Key points
- Considered pests, scale are sucking insects that consume sap or plant cell contents. They are categorized as either armored (hard) scale or soft scale, and this distinction determines the damage they can cause and how they are best controlled.
- Low populations tend to go undetected. High populations can cause plant damage, such as leaf yellowing, plant stunting, or branch dieback. Large numbers of soft scale also contribute to sooty mold growth.
- Understanding their life cycle is key to managing them effectively, with the crawler stage being the most vulnerable to insecticides.
What is scale?
Scale are small soft-bodied insects that cover themselves with layers of either flexible or stiff wax. These covers help them blend into their environment, prevent them from drying out, and hide them from predators. For gardeners, this shield also blocks most contact insecticides from touching the insect itself.

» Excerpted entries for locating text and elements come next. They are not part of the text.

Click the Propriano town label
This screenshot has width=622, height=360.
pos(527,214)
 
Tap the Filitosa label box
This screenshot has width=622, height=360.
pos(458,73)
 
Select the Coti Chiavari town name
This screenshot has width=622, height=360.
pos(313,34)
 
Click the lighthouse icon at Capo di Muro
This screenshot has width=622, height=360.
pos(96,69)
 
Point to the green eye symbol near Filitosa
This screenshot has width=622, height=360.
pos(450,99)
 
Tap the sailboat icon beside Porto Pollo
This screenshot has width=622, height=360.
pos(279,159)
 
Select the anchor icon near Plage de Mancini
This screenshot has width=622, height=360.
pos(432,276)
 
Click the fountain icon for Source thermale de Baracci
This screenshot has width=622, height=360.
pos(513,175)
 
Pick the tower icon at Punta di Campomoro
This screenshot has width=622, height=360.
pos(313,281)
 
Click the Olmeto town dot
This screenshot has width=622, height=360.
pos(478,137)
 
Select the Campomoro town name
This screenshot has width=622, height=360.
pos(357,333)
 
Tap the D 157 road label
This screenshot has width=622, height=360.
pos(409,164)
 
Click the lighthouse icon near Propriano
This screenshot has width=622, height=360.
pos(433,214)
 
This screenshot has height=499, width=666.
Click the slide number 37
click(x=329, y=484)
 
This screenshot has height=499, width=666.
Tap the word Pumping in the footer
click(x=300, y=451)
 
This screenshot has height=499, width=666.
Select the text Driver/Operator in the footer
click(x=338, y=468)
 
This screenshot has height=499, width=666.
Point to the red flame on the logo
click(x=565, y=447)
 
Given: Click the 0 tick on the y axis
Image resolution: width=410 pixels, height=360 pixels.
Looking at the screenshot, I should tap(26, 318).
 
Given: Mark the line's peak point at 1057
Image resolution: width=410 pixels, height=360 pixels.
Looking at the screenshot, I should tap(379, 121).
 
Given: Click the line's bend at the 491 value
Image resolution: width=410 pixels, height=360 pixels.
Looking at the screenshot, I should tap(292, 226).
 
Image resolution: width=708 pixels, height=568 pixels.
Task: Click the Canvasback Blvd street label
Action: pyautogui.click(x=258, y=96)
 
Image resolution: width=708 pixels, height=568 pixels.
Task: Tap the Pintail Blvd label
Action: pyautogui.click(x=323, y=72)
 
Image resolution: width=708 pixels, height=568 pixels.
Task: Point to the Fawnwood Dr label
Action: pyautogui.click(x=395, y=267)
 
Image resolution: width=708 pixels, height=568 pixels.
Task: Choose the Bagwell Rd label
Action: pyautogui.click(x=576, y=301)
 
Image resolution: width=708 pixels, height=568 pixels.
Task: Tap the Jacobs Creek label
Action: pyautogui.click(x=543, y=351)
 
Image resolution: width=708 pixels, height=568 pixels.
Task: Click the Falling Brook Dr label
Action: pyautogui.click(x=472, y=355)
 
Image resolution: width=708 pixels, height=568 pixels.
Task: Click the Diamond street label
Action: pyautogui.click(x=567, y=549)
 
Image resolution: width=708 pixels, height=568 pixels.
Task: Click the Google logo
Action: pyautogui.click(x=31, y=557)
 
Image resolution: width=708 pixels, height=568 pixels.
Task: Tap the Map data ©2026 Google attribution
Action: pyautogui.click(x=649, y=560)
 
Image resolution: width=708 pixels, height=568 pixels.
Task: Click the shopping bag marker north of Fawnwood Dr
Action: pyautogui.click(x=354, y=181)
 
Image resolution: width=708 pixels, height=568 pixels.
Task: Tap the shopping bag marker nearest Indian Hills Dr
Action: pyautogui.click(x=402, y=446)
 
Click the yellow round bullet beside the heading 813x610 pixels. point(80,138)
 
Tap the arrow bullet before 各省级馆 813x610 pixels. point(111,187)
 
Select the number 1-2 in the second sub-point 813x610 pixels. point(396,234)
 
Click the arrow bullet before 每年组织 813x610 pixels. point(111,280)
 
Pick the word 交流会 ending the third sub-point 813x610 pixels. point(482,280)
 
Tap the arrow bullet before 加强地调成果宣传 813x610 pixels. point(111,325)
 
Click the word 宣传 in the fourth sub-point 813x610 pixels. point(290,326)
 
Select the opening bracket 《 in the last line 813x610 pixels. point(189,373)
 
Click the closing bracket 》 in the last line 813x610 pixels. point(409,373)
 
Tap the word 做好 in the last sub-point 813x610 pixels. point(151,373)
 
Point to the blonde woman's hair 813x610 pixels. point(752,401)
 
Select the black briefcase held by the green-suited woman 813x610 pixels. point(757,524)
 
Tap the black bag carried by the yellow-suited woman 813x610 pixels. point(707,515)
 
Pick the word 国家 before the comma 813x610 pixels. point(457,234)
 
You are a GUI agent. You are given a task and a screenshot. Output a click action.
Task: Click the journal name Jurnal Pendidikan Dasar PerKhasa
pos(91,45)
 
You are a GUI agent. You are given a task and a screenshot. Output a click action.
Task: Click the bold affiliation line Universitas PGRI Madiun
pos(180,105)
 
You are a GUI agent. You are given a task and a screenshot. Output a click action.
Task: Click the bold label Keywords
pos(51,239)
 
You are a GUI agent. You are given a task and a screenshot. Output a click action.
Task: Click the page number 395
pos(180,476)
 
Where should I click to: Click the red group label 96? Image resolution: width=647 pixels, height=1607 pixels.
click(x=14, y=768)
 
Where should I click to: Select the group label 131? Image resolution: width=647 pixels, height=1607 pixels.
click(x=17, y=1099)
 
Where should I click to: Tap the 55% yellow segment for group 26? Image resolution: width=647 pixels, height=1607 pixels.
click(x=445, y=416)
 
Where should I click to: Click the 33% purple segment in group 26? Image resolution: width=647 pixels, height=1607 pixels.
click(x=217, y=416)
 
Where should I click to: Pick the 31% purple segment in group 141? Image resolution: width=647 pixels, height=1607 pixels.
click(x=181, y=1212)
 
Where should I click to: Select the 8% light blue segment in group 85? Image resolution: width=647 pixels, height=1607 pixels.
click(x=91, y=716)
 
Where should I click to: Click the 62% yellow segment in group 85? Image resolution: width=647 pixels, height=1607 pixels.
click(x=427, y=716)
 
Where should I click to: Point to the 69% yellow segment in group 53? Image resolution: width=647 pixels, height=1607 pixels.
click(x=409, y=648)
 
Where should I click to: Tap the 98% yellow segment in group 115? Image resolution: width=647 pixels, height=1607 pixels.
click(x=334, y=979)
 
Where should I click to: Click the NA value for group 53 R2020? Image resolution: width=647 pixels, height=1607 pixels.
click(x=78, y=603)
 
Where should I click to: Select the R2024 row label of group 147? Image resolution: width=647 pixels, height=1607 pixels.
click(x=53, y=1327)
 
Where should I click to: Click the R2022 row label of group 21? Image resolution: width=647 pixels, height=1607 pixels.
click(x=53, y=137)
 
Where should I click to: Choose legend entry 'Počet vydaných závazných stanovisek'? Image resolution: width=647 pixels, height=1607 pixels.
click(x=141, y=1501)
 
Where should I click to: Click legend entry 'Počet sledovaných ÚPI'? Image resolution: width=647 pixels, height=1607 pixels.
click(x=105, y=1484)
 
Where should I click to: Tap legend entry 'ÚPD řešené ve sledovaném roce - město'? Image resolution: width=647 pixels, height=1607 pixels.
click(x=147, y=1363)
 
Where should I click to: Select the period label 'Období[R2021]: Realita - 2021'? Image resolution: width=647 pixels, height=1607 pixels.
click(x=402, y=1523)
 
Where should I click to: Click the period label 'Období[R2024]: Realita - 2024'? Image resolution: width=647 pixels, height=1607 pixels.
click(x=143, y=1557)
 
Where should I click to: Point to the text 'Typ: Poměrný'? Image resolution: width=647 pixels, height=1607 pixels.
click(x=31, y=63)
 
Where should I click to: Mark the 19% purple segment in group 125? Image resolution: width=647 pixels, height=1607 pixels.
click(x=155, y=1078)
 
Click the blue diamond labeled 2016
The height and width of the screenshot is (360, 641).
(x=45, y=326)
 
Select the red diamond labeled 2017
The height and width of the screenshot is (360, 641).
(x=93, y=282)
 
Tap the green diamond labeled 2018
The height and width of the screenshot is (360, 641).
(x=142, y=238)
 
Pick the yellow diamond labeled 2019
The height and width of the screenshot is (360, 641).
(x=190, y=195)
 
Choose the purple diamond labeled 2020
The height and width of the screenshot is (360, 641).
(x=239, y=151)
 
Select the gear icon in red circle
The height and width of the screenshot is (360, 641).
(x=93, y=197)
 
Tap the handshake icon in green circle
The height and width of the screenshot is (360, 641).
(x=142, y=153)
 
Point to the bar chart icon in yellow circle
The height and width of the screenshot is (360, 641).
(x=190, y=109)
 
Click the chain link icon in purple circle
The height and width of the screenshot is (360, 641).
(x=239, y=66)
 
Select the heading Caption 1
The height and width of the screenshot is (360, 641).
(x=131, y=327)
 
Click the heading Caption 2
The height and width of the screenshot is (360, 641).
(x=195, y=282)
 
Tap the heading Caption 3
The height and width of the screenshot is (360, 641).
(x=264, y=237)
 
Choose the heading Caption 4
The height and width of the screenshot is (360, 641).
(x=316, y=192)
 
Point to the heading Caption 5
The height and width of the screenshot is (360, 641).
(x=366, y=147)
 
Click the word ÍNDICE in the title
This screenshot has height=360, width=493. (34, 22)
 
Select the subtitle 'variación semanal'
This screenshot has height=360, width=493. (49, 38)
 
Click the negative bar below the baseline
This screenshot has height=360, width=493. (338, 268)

Typical wax colors are brown, gray, or white, though the insect underneath can be more colorful - rosy-red or purplish. Cover shapes are usually round, rice-shaped, or oystershell-shaped, and are often smaller than a third of an inch (8-9 millimeters). Scale enlarge their covers as they grow, though, in some species, male and female covers can be different sizes, shapes, and colors.
Scale are sorted into two main categories:
- Soft scale have a leathery or gum-like pliable wax that stays firmly attached to their bodies. Some will move between leaves and twigs depending on the time of year and their life cycle. They feed on juices in vascular tissues - the sap in the phloem, either under bark or in leaf veins. They excrete honeydew.